Deepfake images stored on cell phones can have significant implications for eDiscovery. Let’s examine some ways in which they may impact litigation, corporate compliance, and investigation activities and consider mitigation strategies.
Proving It’s Real
Deepfake technology can create incredibly realistic and convincing computer-generated images that are difficult to distinguish from genuine ones. This poses admissibility issues for parties involved in litigation when they rely on visual evidence to support their arguments. The authentication and verification of images become crucial concerns even as it becomes harder to determine whether an image has been manipulated or is genuine.
Making It Up
Inevitably, dishonest parties may try to use deepfake images to create false evidence to manipulate the legal system. If successful, these activities will impact the fairness and integrity of legal proceedings. Computer-generated or -altered images will also create more grounds for litigation – e.g., defamation and false claims suits against those who post them to social media sites or otherwise use them to harm others.
Outsmarting the AI
As deepfake technology advances, researchers and technologists are developing tools and techniques to detect and mitigate the spread of these misleading images. They can help identify signs of manipulation or provide statistical analysis to identify fake images. These tools range from standard digital forensics to AI-enabled image analysis software that analyze noise patterns, reverse engineering algorithms, or use statistical analysis to determine if an image is likely genuine or manipulated.
Here are a few of the most deployed image authentication techniques and technologies:
Digital Forensics
Digital forensics techniques can be used to analyze the authenticity and integrity of digital media, including images. Forensic experts examine the metadata, file structures, and other digital traces within an image to determine if it has been manipulated.
Facial and Image Analysis
Facial recognition and image analysis technologies identify anomalies in facial features or detect inconsistencies in lighting, shadows, or reflections. These techniques can help identify unnatural movements, glitches, or other telltale signs of a deepfake.

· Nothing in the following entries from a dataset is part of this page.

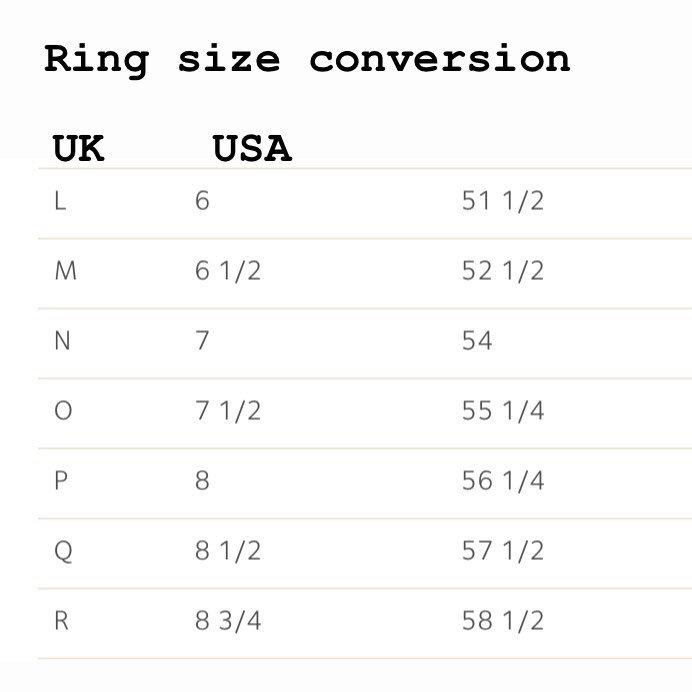Click the 52 1/2 measurement
The image size is (692, 692).
pos(502,271)
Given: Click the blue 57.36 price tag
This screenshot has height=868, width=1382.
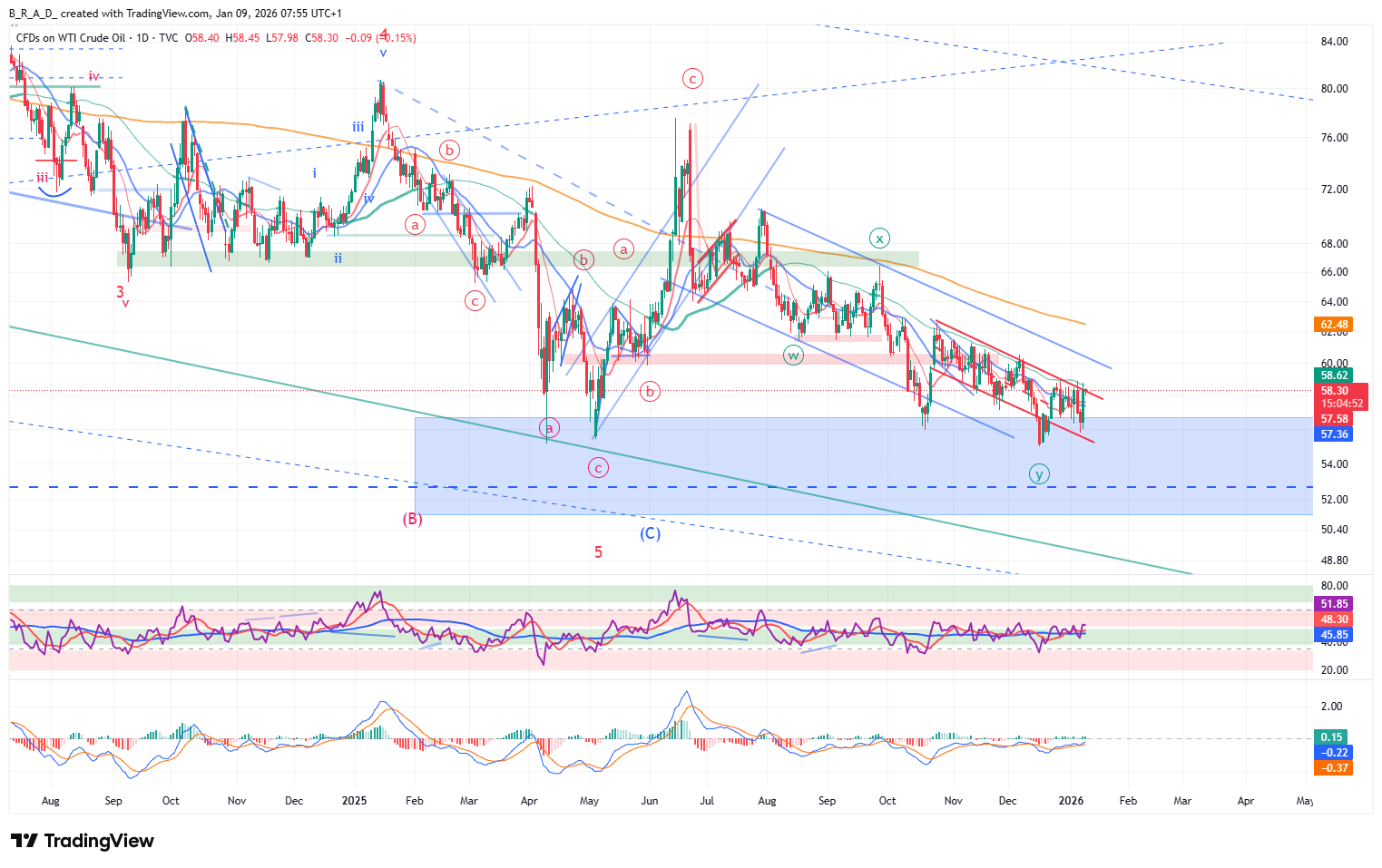Looking at the screenshot, I should [1334, 434].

Machine Learning Algorithms
Machine learning algorithms are often employed to detect deepfake images. These algorithms analyze patterns, inconsistencies, and artifacts indicative of image manipulation. They can be trained on large datasets of real and false images to learn their characteristics and the differences between them.
The Power of Expertise
These technologies alone won’t solve the expanding challenge created by the growing popularity of computer-generated or -enhanced images. While proven eDiscovery processes already require technical experts to handle electronically stored information (ESI), the complexity and sophistication of the technologies used to identify deepfakes necessitate even greater technical skills and experience. Digital forensics professionals must develop an expert-level understanding of deepfake technology and the techniques used to analyze and detect manipulated images, then make decisions about the validity of the technology’s determinations.

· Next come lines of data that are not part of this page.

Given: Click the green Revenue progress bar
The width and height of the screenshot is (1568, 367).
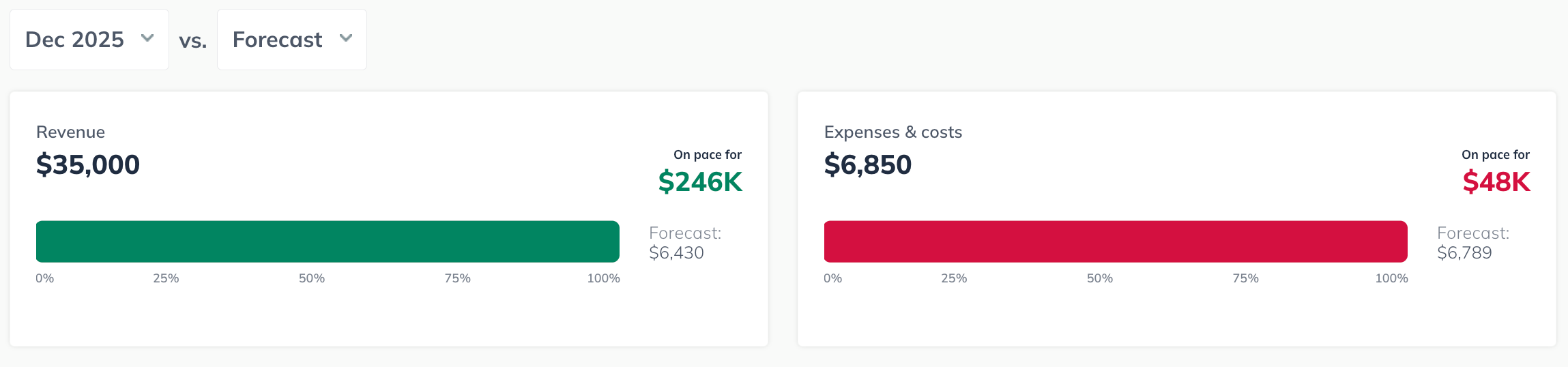Looking at the screenshot, I should (328, 241).
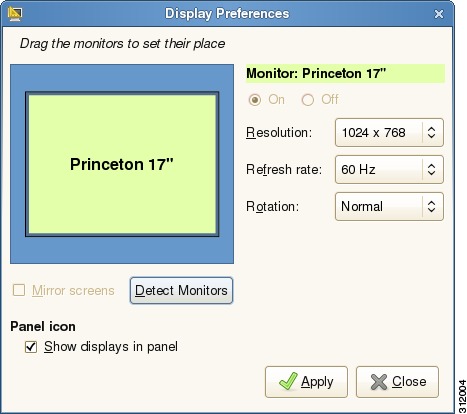Click the Resolution spinner arrows
Image resolution: width=467 pixels, height=414 pixels.
click(431, 132)
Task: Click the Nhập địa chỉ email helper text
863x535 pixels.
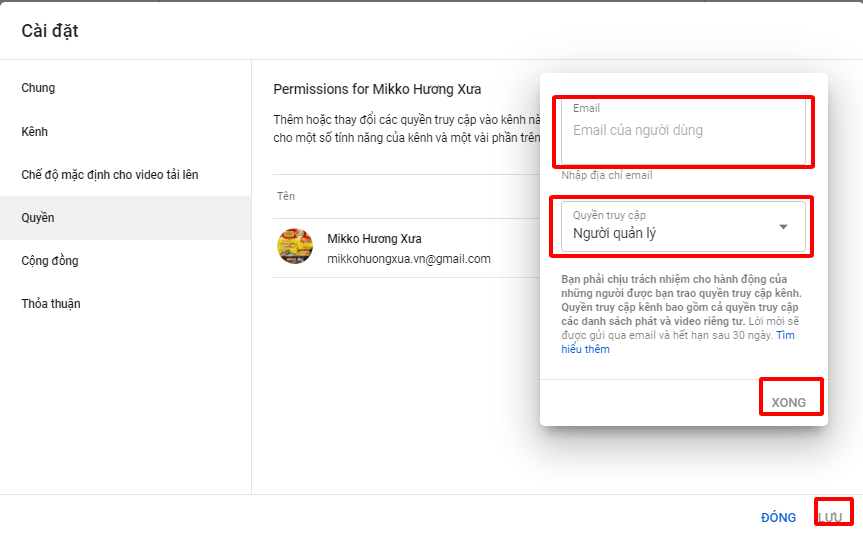Action: pos(607,176)
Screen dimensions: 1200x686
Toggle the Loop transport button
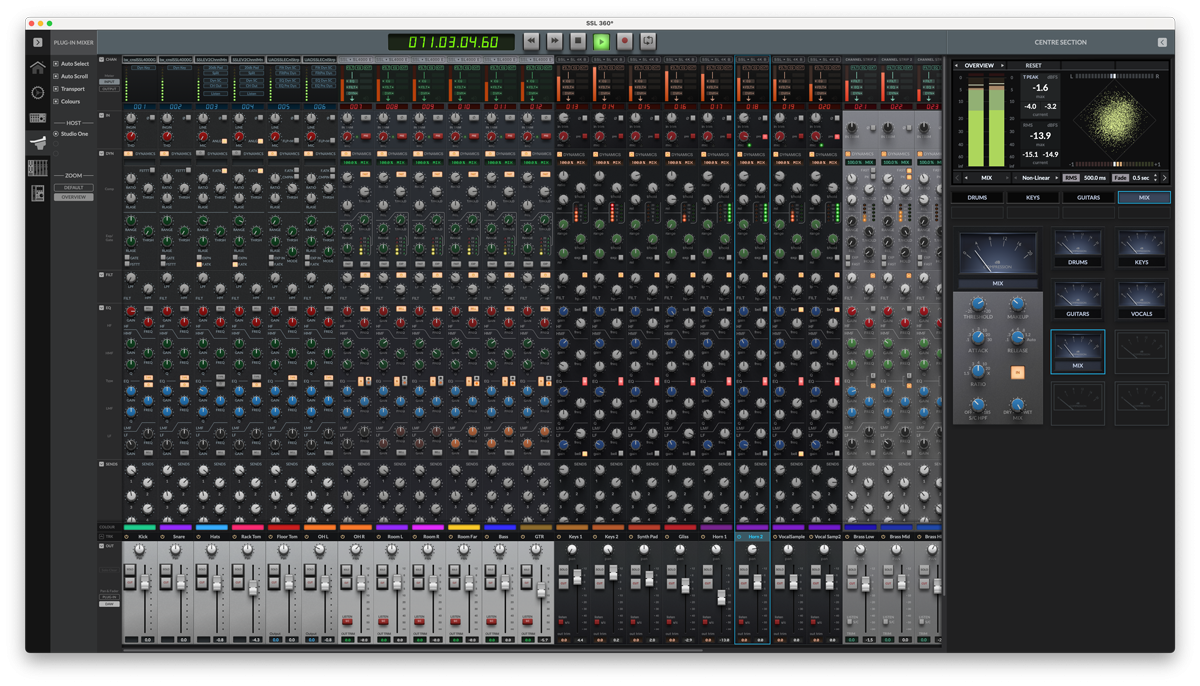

Jerry Bui, a forensics expert and Managing Director at FTI Consulting Technology, noted: “Judges demand that the authentication of evidence occurs early during pretrial; you will see forensic experts used more frequently in response to FRE 902(14) to certify a key piece of evidence as genuine when it is likely to be challenged as a deepfake.”
Looking Forward
In the future, it might become standard operating procedure to employ forensics experts using specialized software to verify and validate the integrity of all images in a discovery data set. Additionally, legal professionals and eDiscovery experts should stay informed about the latest developments in deepfake detection technologies to meet competency requirements. They should develop image authentication strategies, collaborate with forensics technicians, and consider incorporating advanced detection and validation tools into their eDiscovery workflows. Additionally, courts may need to adapt their rules and procedures to account for deepfake evidence and establish guidelines for admissibility.
It is important to note that deepfake technology is constantly evolving and becoming more advanced, and detection tools and techniques are in a continuous race to keep up. As deepfake methods become more sophisticated, the detection systems must also be upgraded. The development and improvement of deepfake detection technologies are central to the ongoing delivery of justice.